Dependencies: tmparchive, htmlmaker, filearchive
coverchecker: Checks to see if a front cover image file exists in the submission folder. If the cover image is present, copies it to the final archive; if missing, creates an error file noting that the cover is missing.
Dependencies: tmparchive, htmlmaker, filearchive
stylesheets: Copies EPUB and PDF css into the final archive, while also counting how many chapters are in the book and adjusting the CSS to suppress chapter numbers if only one chapter is found.
Dependencies: tmparchive, htmlmaker, filearchive
pdfmaker: Preps the HTML file and sends to the DocRaptor service for conversion to PDF.
Dependencies: tmparchive, htmlmaker, filearchive, imagechecker, coverchecker, chapterheads, SSL cert file, DocRaptor cloud service, doc_raptor ruby gem
epubmaker: Preps the HTML file and converts to EPUB using the HTMLBook scripts.
Dependencies: tmparchive, htmlmaker, filearchive, imagechecker, coverchecker, chapterheads, Saxon, HTMLBook, python
cleanup: Removes all temporary working files and working dirs.
*Dependencies: tmparchive, htmlmaker, filearchive, imagechecker, coverchecker, stylesheets
Bookmaker requires a few pieces of metadata to accompany each project, which you can provide in a JSON file. Here's a sample:
config.json
{
"title":"Alice in Wonderland",
"author":"Lewis Carroll",
"productid":"99237561",
"printid":"9781234567890",
"ebookid":"9781234567899",
"imprint":"Project Gutenberg",
"publisher":"Project Gutenberg",
"printcss":"/Users/nellie/Documents/css/pdf.css",
"printjs":"/Users/nellie/Documents/js/pdf.js",
"ebookcss":"/Users/nellie/Documents/css/epub.css",
"frontcover":"cover.jpg"
}
Each of the following fields is used for various purposes throughout the Bookmaker toolchain:
By default, Bookmaker will look for all files (images, config.json) in the same folder as the input file, and create the output folders there as well. However, you can specify a custom submission folder and done folder in config.rb.
Additionally, the following directory structures are required:
Paths for all of the above four folders must be configured in config.rb. See the installation instructions below for details.
The Bookmaker scripts depend on various other utilities, as follows:
Install Bookmaker by following these steps, in order.
On your server, create the following folders and subfolders.
If you haven't yet set up a GitHub account, do that now (you can just set up a basic, free account).
Now install git on your server, following the standard instructions.

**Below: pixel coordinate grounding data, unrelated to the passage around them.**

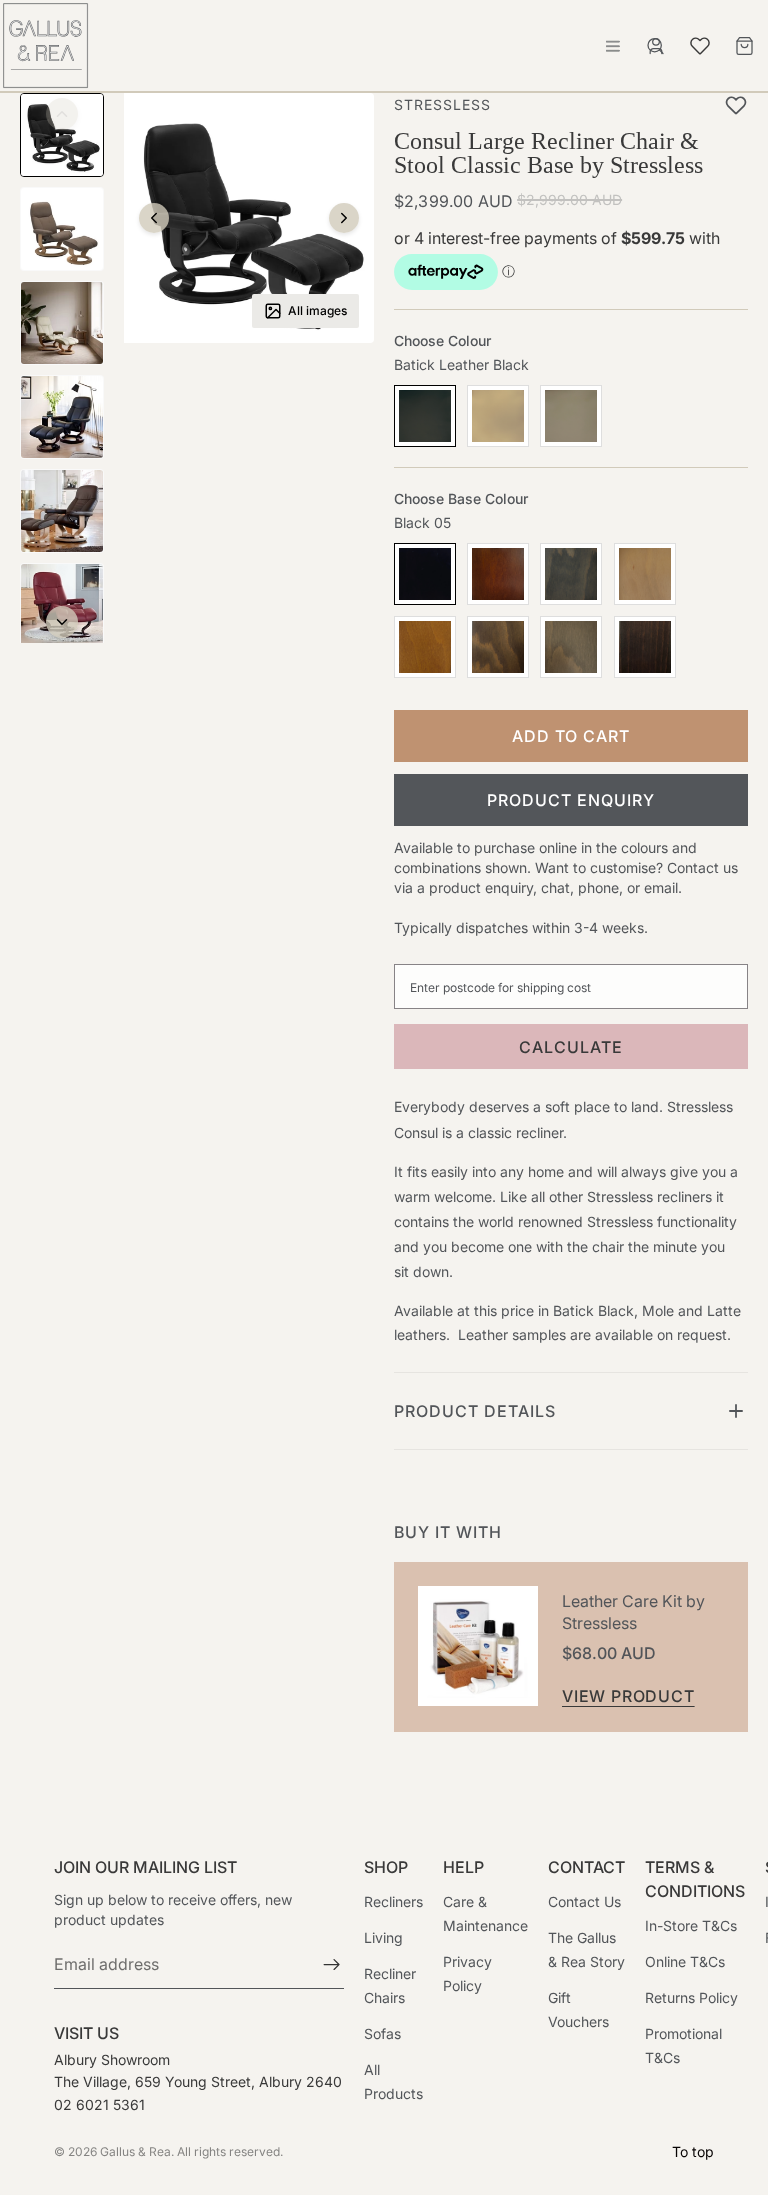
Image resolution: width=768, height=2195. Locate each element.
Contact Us (584, 1902)
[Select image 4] (62, 417)
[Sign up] (332, 1966)
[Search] (656, 46)
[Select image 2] (62, 229)
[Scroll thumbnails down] (62, 622)
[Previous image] (154, 218)
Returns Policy (691, 1998)
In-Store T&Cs (691, 1926)
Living (383, 1938)
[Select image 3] (62, 323)
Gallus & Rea (135, 2151)
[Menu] (613, 46)
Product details (475, 1411)
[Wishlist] (700, 43)
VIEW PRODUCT (628, 1696)
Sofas (382, 2034)
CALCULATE (571, 1047)
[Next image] (344, 218)
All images (317, 310)
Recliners (393, 1902)
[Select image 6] (62, 605)
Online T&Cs (685, 1962)
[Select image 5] (62, 511)
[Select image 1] (62, 135)
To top (693, 2151)
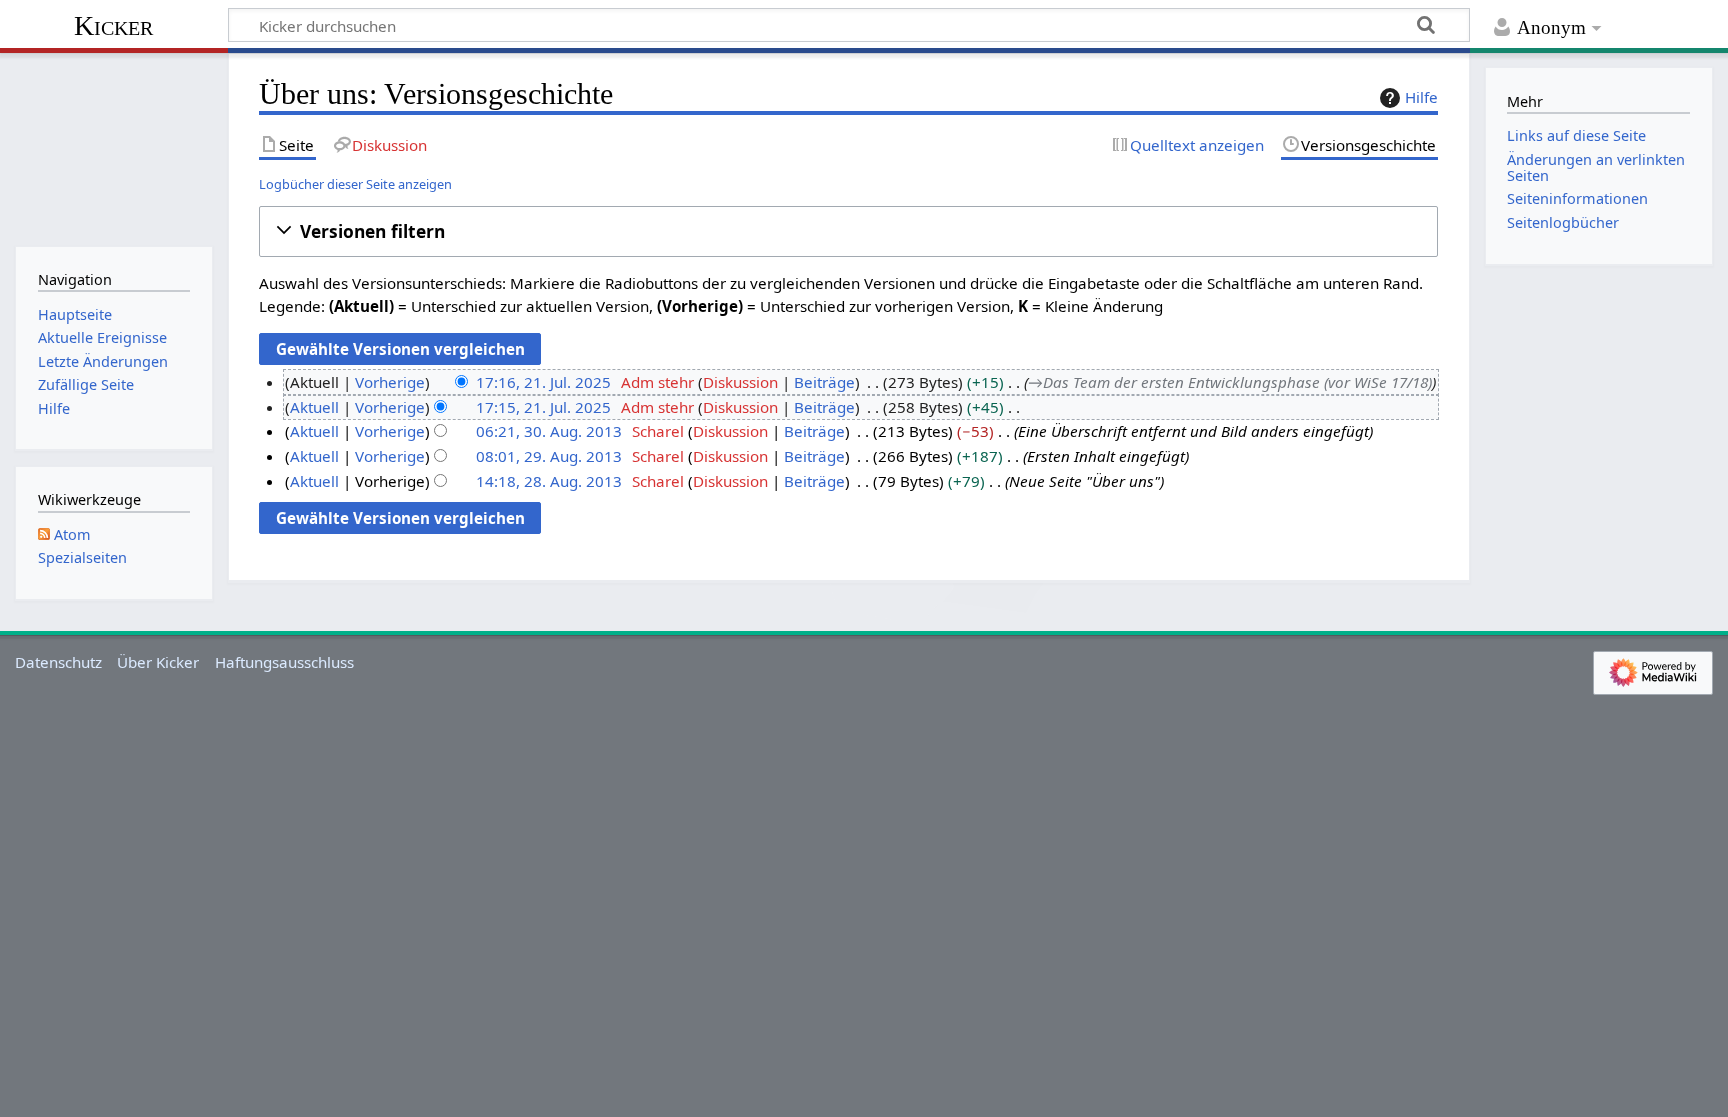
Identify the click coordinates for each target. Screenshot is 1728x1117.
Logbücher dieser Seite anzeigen (355, 184)
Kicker (113, 25)
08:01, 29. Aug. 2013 (549, 456)
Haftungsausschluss (284, 662)
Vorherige (390, 382)
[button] (848, 231)
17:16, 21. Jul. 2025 (543, 382)
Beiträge (824, 382)
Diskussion (740, 382)
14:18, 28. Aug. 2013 (549, 481)
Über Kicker (158, 662)
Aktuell (314, 407)
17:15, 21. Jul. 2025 (543, 407)
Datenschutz (58, 662)
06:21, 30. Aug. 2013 (549, 431)
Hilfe (1421, 97)
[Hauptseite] (113, 147)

The source code for the Bookmaker scripts is hosted in the Macmillan GitHub account, broken down into several repositories. The production-ready versions of each script live in the master branch in each repository. The repositories are as follows:
If you plan to make changes to the source code, you will want to fork those repositories and then clone them, so that you can maintain your version of the code.
Install the utilities listed in the previous section, as needed. For reference, you need to install the following in order to create these outputs:
Bookmaker requires Ruby 1.9.x. Follow standard installation instructions for your operating system.
Once Ruby is installed, you'll need to install a few gems:
gem install open-uri
gem install json
gem install fileutils
gem install doc_raptor
gem install net-sftp
gem install htmlentities
gem install unidecoder
gem install to_xml
gem install ruby-oci8
gem install bundler
Bookmaker requires Python version 2.7. Windows users must install python in the specified Resources directory (see "Create the Folder Structure" above).
For Mac, download and install python from here.
For Windows, follow the directions here.
Saxon is an XSLT processor that runs the script to convert the Word document to HTML, and also transforms the HTML to create the EPUB file. Right now Bookmaker can only run with Saxon, but we'd love to add support for other XSLT2.0 processors.
Download Prince (http://www.princexml.com/download/) and follow the instructions to install.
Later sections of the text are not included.